Ironic, coming from GQ’s very own Grooming Lord, whose very job is to thoroughly test hundreds of grooming products and determine which are worthy of ending up in its pages. As the guard of the brand’s sacred grooming closet, Benjy takes products very seriously. “At GQ, the real question is how guys take care of themselves and how much time they want to put into their regimens,” he says. If any brand wants to get past the iron doors of this magazine, they’ll have to go through Benjy’s rigorous tests.
For the Grooming Awards, it took Benjy and team hours upon hours of research and methodical testing to eventually crown winners in each respective category. “We’re going to do the research for you and then tell you real reviews on which products are best for you and how to apply them,” he says. “What’s great is that we’ll have high-end options, affordable and boutique options. It’s a large scale operation and many people are involved.”
After going through so many variations of soaps, deodorants, shampoos, brow gels, you name it, it makes a lot of sense that that he’d opt for more of a minimal approach when it comes to his own routine. After all, everyone needs a well-deserved detox or cleanse from the constant grind of work. In Benjy’s case, introducing foreign new products onto his face and body on the daily has become a process he’s had to endure. Yes, there’s actually a dream job out there that involves testing products for a living.

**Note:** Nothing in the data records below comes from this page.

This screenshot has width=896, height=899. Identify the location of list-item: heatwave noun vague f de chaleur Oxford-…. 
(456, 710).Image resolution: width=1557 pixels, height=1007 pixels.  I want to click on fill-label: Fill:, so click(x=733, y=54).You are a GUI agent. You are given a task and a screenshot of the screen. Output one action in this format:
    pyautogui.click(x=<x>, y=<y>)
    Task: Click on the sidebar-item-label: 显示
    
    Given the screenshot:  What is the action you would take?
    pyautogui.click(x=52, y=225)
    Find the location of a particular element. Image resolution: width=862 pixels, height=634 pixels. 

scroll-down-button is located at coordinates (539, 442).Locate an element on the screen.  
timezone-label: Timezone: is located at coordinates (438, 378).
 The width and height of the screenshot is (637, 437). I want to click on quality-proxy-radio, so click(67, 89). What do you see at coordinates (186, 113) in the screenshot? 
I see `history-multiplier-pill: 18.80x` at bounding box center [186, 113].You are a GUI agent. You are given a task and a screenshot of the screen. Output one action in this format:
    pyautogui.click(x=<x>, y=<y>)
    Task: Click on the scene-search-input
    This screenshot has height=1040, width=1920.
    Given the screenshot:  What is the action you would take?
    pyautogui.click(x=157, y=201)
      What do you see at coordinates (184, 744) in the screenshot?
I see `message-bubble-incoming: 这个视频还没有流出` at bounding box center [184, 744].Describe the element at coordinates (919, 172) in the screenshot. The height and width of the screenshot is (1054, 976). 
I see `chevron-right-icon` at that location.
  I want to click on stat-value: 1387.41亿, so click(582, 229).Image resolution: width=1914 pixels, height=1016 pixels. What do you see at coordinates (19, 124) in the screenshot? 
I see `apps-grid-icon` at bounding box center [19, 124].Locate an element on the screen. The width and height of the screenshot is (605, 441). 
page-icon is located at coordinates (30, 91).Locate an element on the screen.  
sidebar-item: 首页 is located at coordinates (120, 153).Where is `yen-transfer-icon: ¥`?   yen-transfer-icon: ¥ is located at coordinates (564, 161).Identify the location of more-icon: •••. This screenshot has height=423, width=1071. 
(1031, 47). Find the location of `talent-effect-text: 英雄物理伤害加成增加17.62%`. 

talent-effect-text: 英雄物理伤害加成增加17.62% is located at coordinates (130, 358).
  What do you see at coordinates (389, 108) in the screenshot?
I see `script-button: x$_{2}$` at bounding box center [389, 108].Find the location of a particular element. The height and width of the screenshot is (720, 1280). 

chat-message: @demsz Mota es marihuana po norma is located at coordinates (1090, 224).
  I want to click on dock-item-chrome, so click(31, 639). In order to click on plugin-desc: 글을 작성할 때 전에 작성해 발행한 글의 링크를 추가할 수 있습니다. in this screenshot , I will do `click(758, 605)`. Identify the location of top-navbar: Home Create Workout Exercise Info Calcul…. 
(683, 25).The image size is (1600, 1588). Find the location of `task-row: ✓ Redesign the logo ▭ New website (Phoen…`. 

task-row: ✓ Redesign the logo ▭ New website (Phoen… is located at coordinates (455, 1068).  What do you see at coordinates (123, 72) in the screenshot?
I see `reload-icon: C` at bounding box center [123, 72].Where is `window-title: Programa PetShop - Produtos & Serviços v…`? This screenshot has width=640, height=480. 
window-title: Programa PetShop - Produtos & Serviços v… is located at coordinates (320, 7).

“I wash my face just with water sometimes and don’t use a cleanser before bed, but I do moisturize.” He’ll shower with Dr. Bronners and lather that from head-to-toe, but doesn’t dare use shampoo. “I’m suspicious with shampoo, actually,” he says. “It makes my hair fluffy and stringy and hard to style. I was looking into shampoos and thought they were a lie. There’s a happy medium with clean hair and using it to deplete your scalp of its oils. So I’m very wary.”
It’s this minimal – and skeptical – approach that’s served Benjy well. On this warm fall morning, Benjy’s face is matte but seems moisturized. His hair is coiffed back, tidy and imperfect, with a Dove Men + Care defining pomade, a brand he says is “no fuss” and affordable. He’s clean-shaven, his face symmetrical like a movie star’s, which means even in a plaid shirt, knit tie and jeans, he looks sartorial. If there ever was a quintessential GQ editor, this is him, personified. Which has taken some time to achieve, Benjy admits. Before he started at the magazine as its editor-in-chief, Jim Nelson’s assistant, he worked at the independent news publication, Mother Jones.
After traveling the world post-college at Vanderbilt, Benjy found that his calling was writing and editing. Now it’s all about grooming at GQ. So how does one land such a dream job? Benjy suggests a couple of things. “Read a lot,” he says. “And get your voice out there online. Write for places, you probably won’t get paid at first, but keep getting your name out there. Then, try to get social followings. If you’re looking at place like GQ, I’d suggest getting to know the masthead and having the people on the bottom getting to know you. Then, start emailing people and ask them about their jobs. This job requires tenacity.” And expertise around pomades, apparently.